*Supplied passage*:
——

Now what we need to do is have a conversation with the port staff [who] has been asked by the Port Commission to come back with an analysis in 30 days, so we’re setting up a meeting with them to do exactly that.

We do not have a timetable, but we believe time is of the essence. I think the thing that we all know is that on Jan. 1, the Chargers are free to look at other cities outside of the region. We applaud the city of San Diego in terms of their willingness to free the Chargers to look within the region.

Some members of the county Board of Supervisors have gotten involved with the Chargers. It looks, at least publicly, like they’re working exclusively with the city of San Diego and not National City or Chula Vista.

We have a continuous dialogue with our supervisor, Greg Cox, and we have a wonderful relationship. About a month ago Supervisors [Ron Roberts and Dianne Jacob] came in to see the city to talk about what we were proposing and what they envisioned. That discussion was basically an information session.

We did not feel [excluded from the city-county agreement], nor did we take any offense to that. We’ve always said that this is a regional effort, and we are the blockers. It’s going to take a private-public partnership to make this happen and certainly the private sector is starting to do some things with the forming of the Chargers task force at the [San Diego Regional Economic Development Corp.]. Most importantly, we feel that the county and the city of San Diego are the biggest players in the region and need to be engaged, so we think that’s a positive step.

Are smaller cities, such as National City, equipped to deal with a demand for a public subsidy, should the Chargers make that request?

We’ve always said that there would be no public subsidy for National City. What we’ve promoted is a model of regional cooperation that would involve the Qualcomm design, which was … using the money from the development (of condos, in the case of the Chargers’ former proposal) to pay construction debt (on the stadium). That model is one that people have used. We used it in Glendale for the Glendale Arena. We called it a “community facilities district,” but essentially the development around the facility pays for the [stadium] so you don’t tap the general fund, which provides police, fire and everything else.

What we did with the Chargers is suggest that National City could host a site, if we could get the Port Commission’s concurrence, we could then do the same model, but using sites away from the stadium site itself. First we heard 166 acres (like the former Qualcomm proposal) and we never were interested. And then we heard “25-, 28-acre footprint” and we thought, “OK, we have the property that could make that work. With the Port Commission’s support we could make that work, (and) let the Chargers have to consider [developing] away from the site.”

——

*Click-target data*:
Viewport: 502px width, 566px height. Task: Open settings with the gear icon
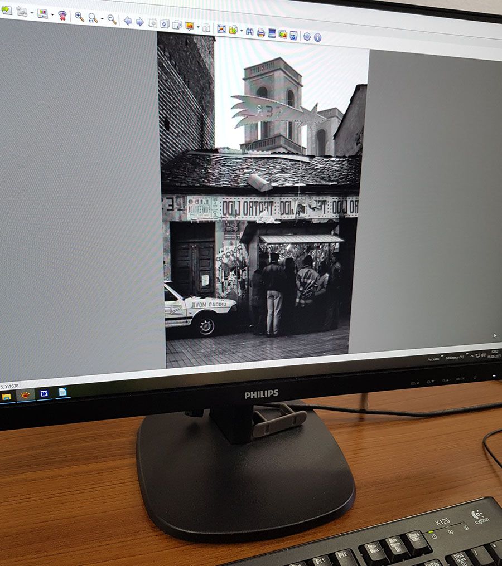[x=307, y=36]
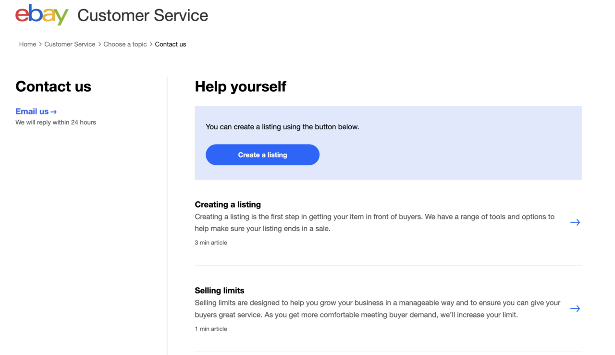Open Customer Service breadcrumb link
This screenshot has height=355, width=615.
tap(70, 44)
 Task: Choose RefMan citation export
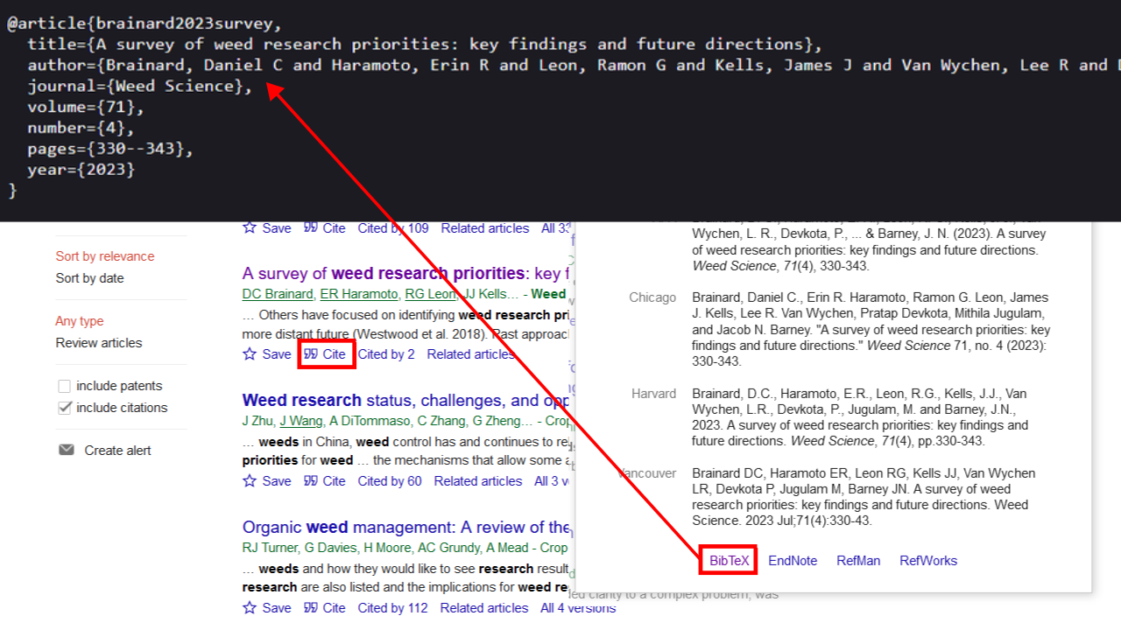(x=857, y=561)
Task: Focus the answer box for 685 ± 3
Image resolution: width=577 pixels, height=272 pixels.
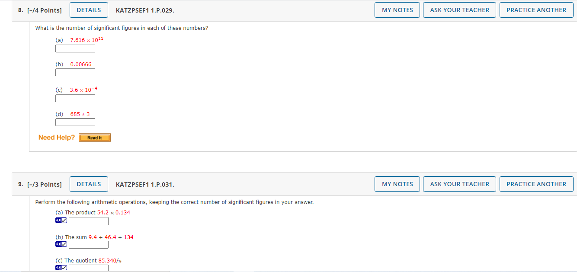Action: pos(75,122)
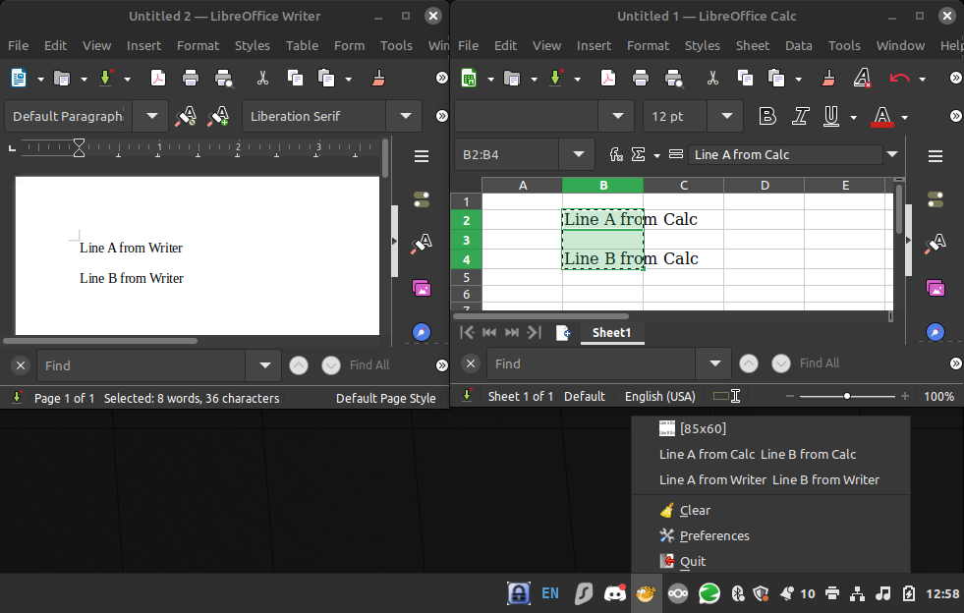The height and width of the screenshot is (613, 964).
Task: Toggle Bold formatting in Calc
Action: point(766,116)
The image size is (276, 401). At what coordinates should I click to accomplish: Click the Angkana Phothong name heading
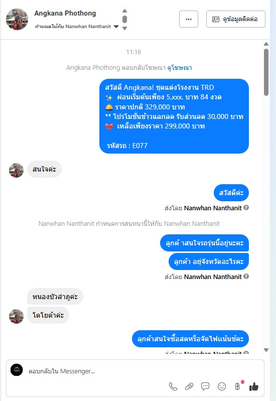coord(65,13)
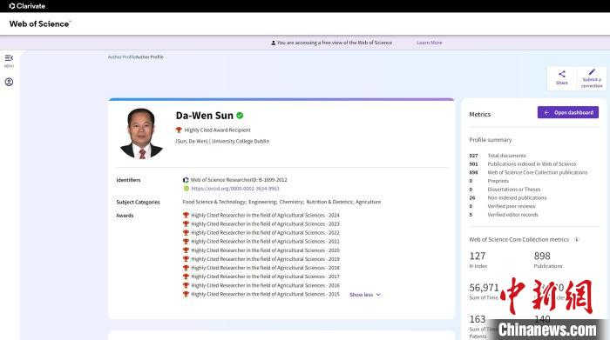This screenshot has width=610, height=340.
Task: Click the Clarivate logo in top bar
Action: [x=27, y=6]
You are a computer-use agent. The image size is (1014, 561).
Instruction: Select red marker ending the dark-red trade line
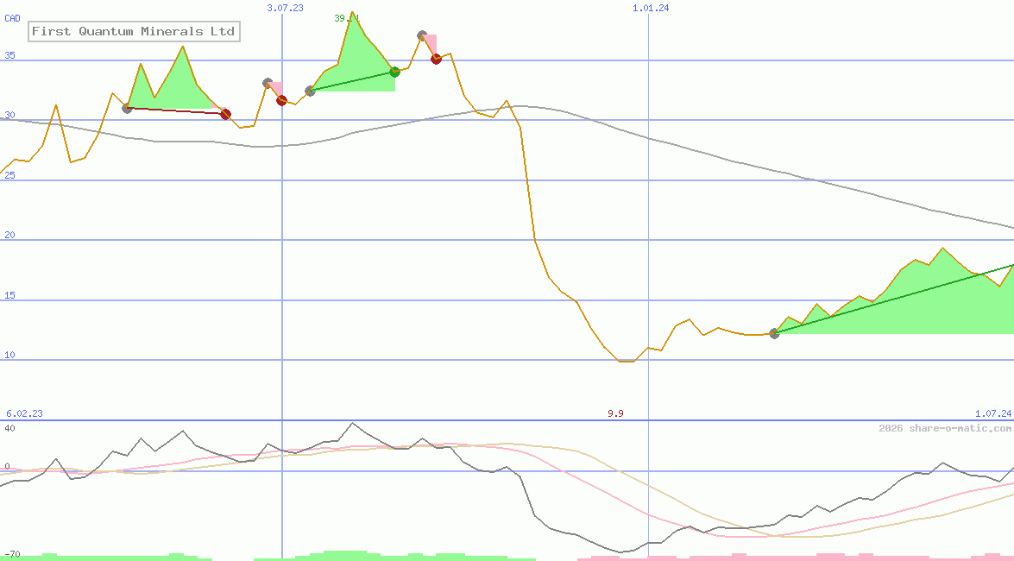[x=225, y=114]
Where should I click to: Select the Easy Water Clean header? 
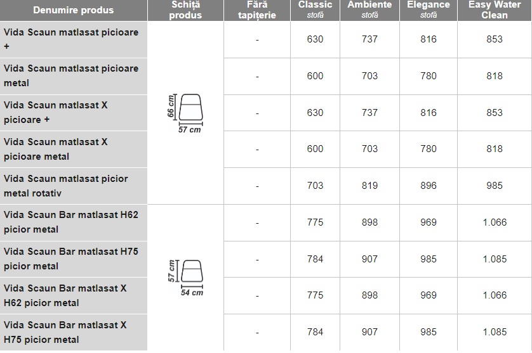click(495, 10)
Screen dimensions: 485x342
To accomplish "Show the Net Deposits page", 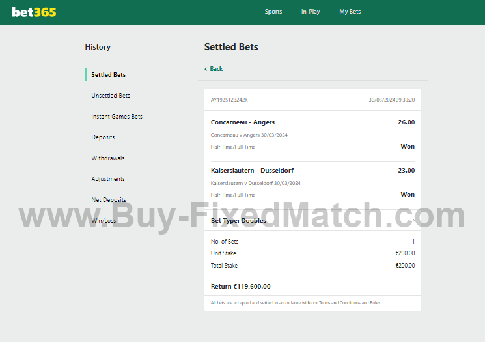I will point(109,200).
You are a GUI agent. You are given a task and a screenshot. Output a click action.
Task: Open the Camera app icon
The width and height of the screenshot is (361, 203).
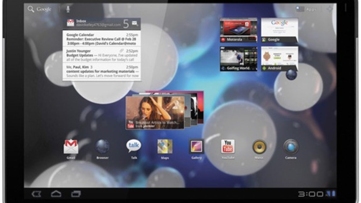click(x=291, y=147)

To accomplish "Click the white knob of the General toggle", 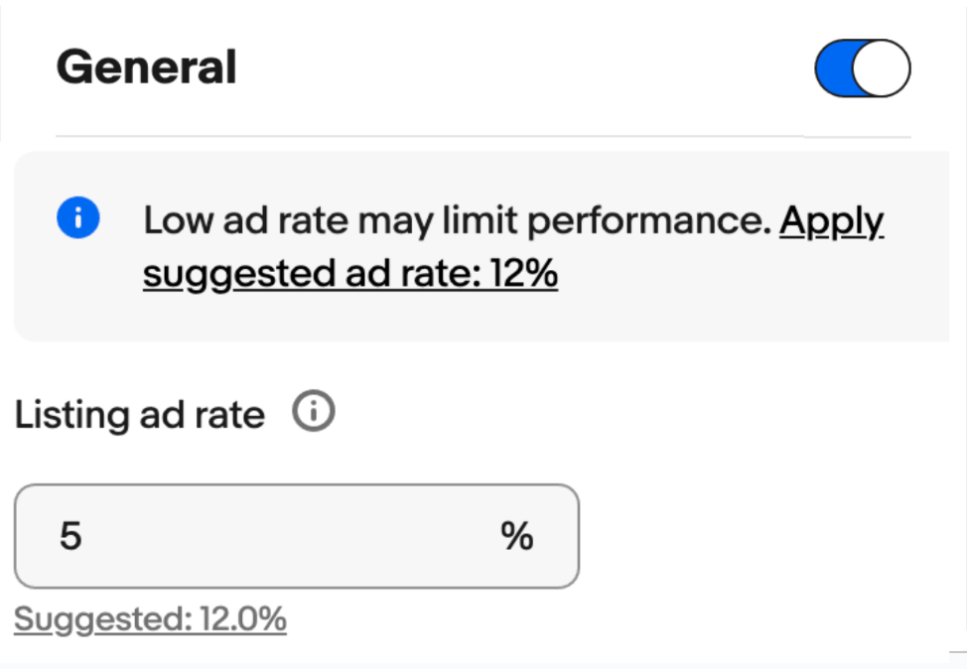I will pyautogui.click(x=882, y=68).
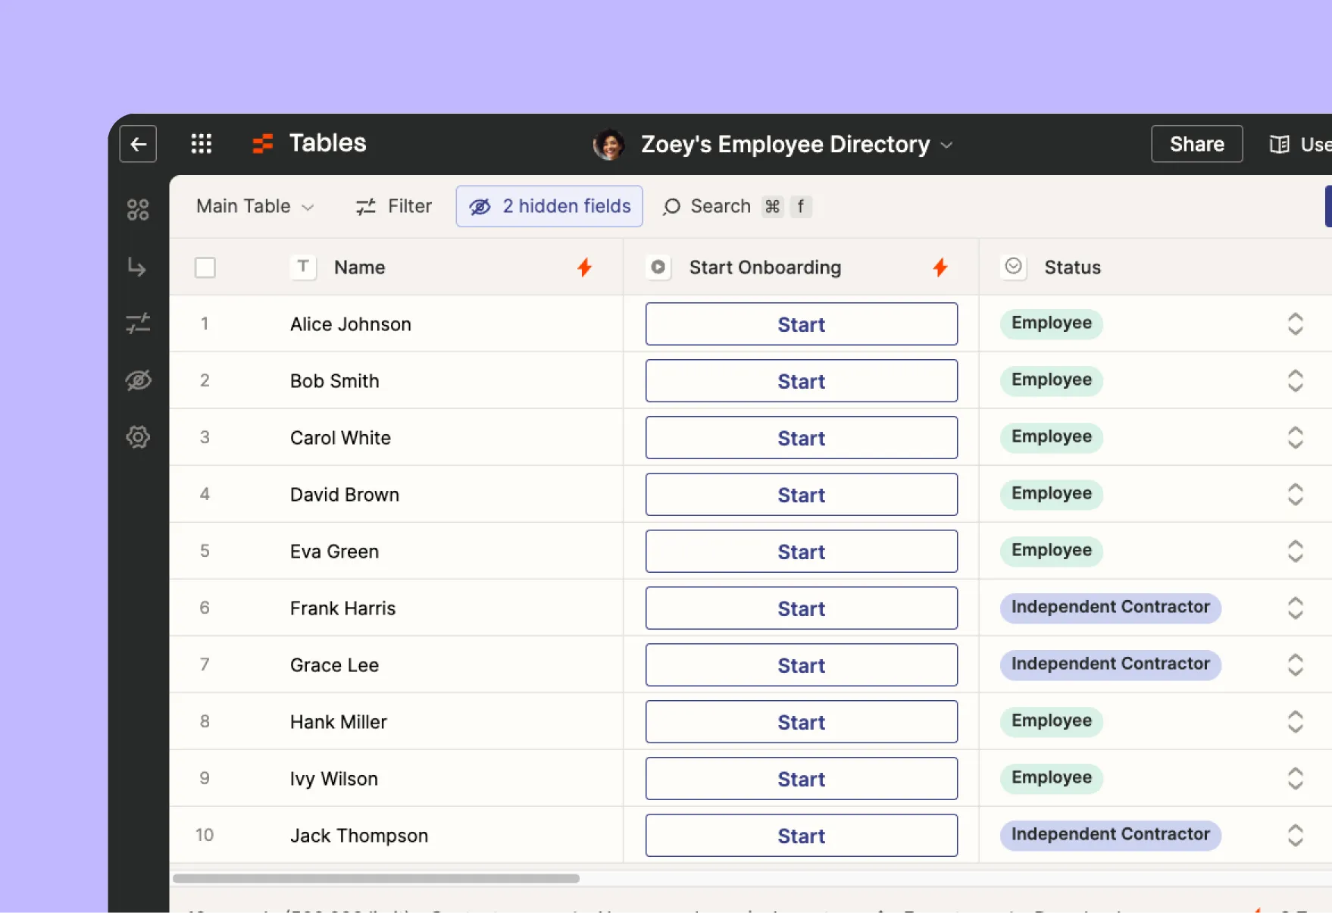Open the sidebar filter sliders icon
The height and width of the screenshot is (913, 1332).
pos(138,324)
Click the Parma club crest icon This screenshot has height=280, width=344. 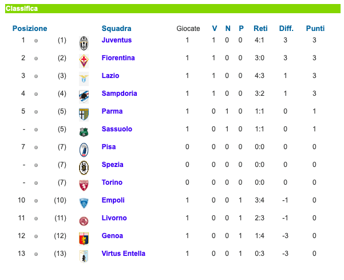(x=84, y=112)
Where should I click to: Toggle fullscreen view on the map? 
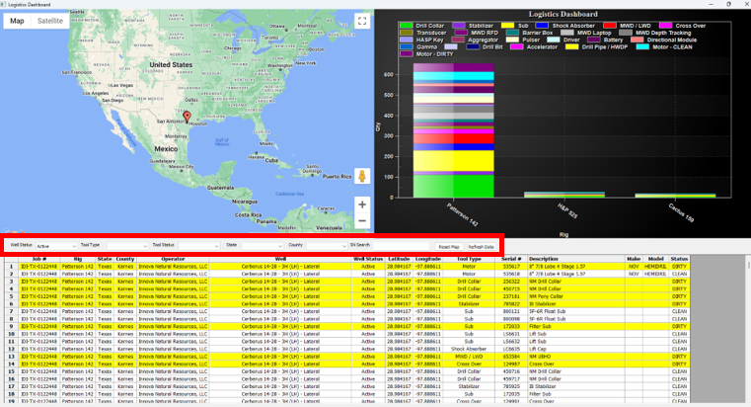point(362,21)
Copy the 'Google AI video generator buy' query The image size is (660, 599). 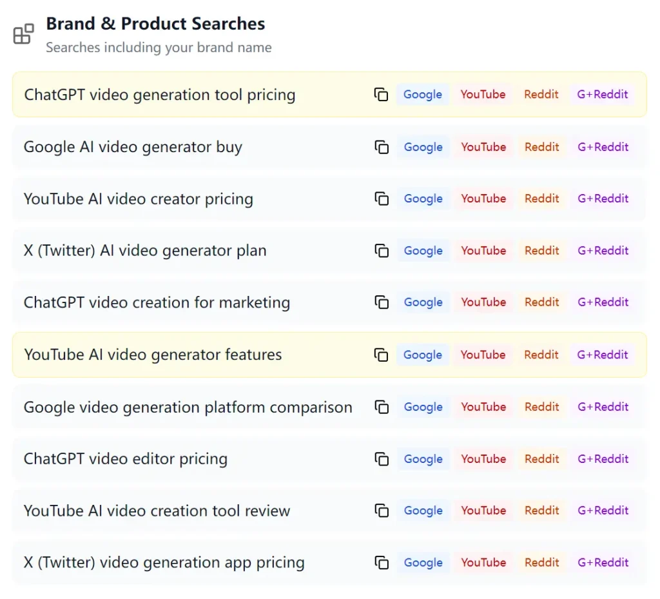381,147
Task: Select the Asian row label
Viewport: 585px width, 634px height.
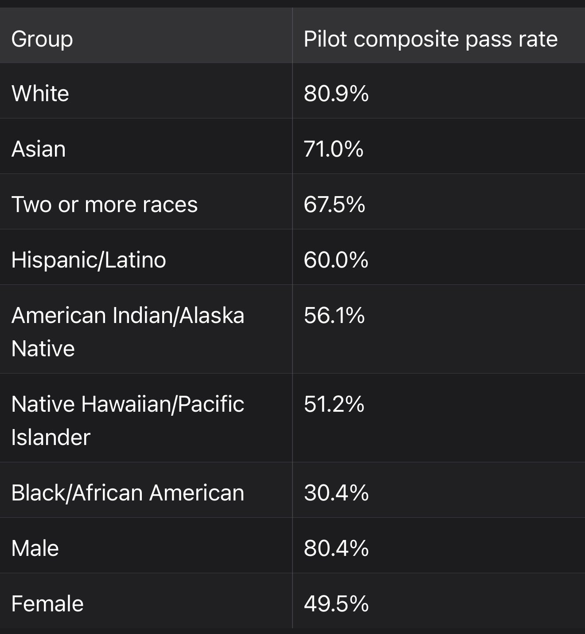Action: (x=39, y=149)
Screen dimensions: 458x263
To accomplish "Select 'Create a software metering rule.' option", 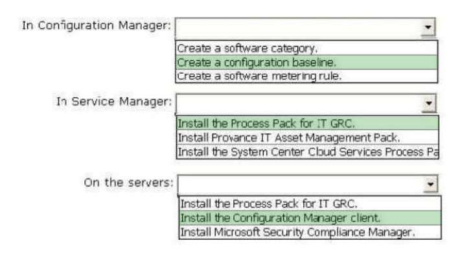I will 306,76.
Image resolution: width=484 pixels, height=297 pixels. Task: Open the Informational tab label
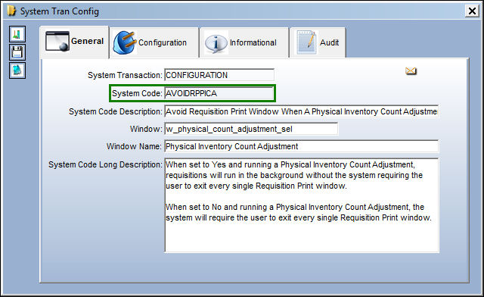point(253,42)
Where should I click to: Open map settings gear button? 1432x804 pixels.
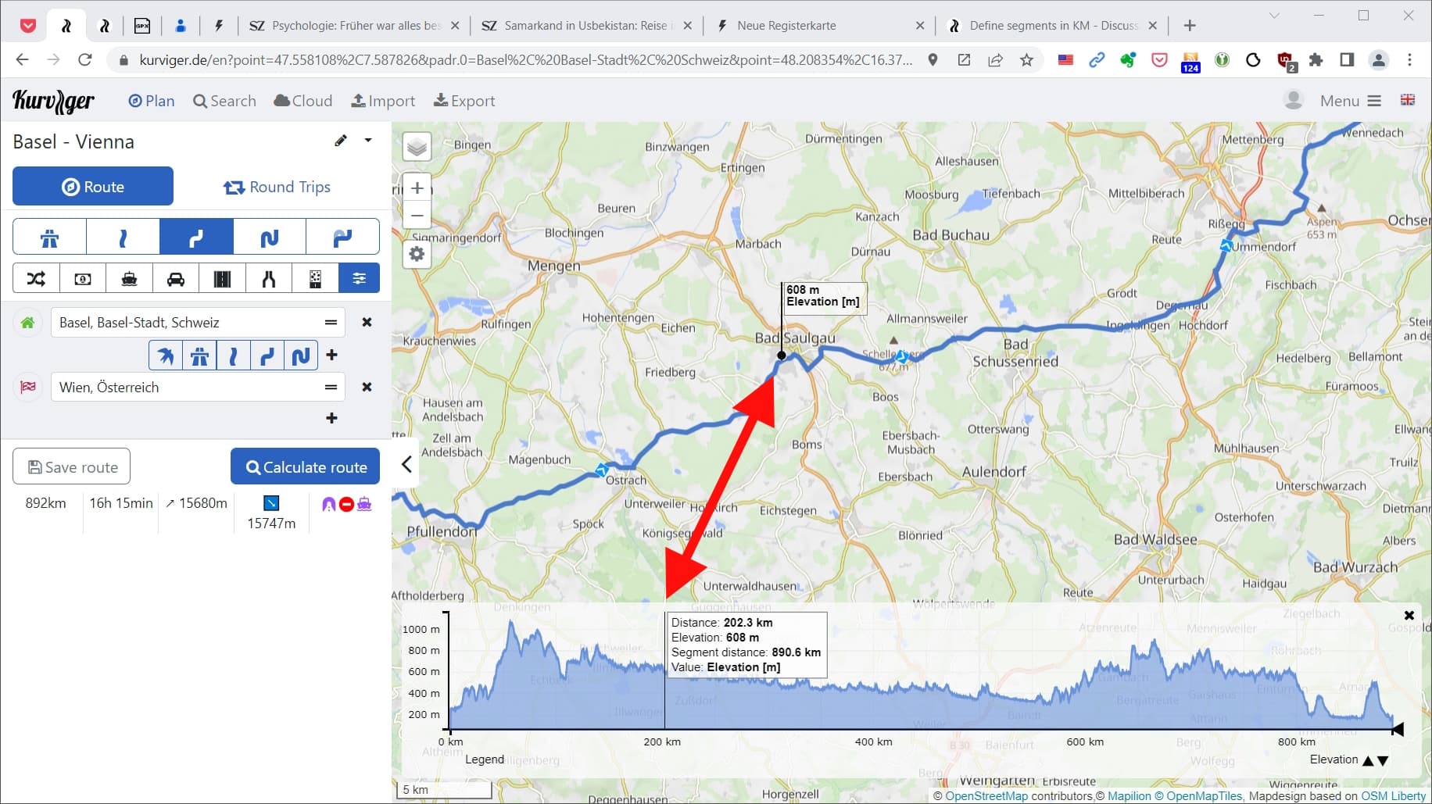(x=417, y=254)
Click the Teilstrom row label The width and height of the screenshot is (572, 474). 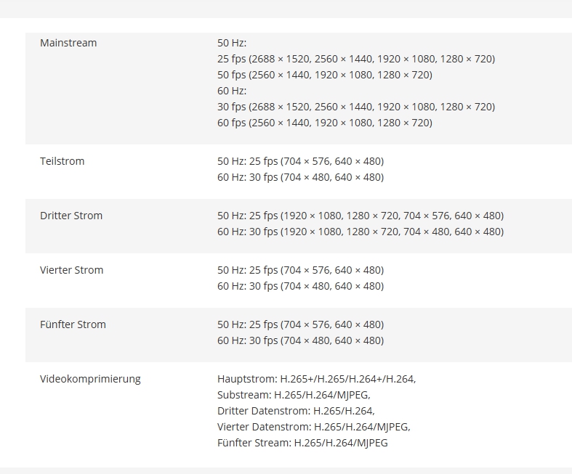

——

*Exercise task 1*:
Answer these questions using the Chargers interview:
(a) Within how many days has the Port Commission asked port staff to return with an analysis?
(b) On what date are the Chargers free to look at cities outside the region?
(c) What facility in Glendale was built using the model described?
*Exercise task 2*:
Please list every person named in the Chargers interview.
*Exercise task 3*:
Reproduce the passage of the Chargers interview between "We have a continuous" and "a positive step.", inclusive.

*Exercise answer 1*:
(a) 30 days
(b) Jan. 1
(c) The Glendale Arena

*Exercise answer 2*:
Greg Cox, Ron Roberts, Dianne Jacob

*Exercise answer 3*:
We have a continuous dialogue with our supervisor, Greg Cox, and we have a wonderful relationship. About a month ago Supervisors [Ron Roberts and Dianne Jacob] came in to see the city to talk about what we were proposing and what they envisioned. That discussion was basically an information session.

We did not feel [excluded from the city-county agreement], nor did we take any offense to that. We’ve always said that this is a regional effort, and we are the blockers. It’s going to take a private-public partnership to make this happen and certainly the private sector is starting to do some things with the forming of the Chargers task force at the [San Diego Regional Economic Development Corp.]. Most importantly, we feel that the county and the city of San Diego are the biggest players in the region and need to be engaged, so we think that’s a positive step.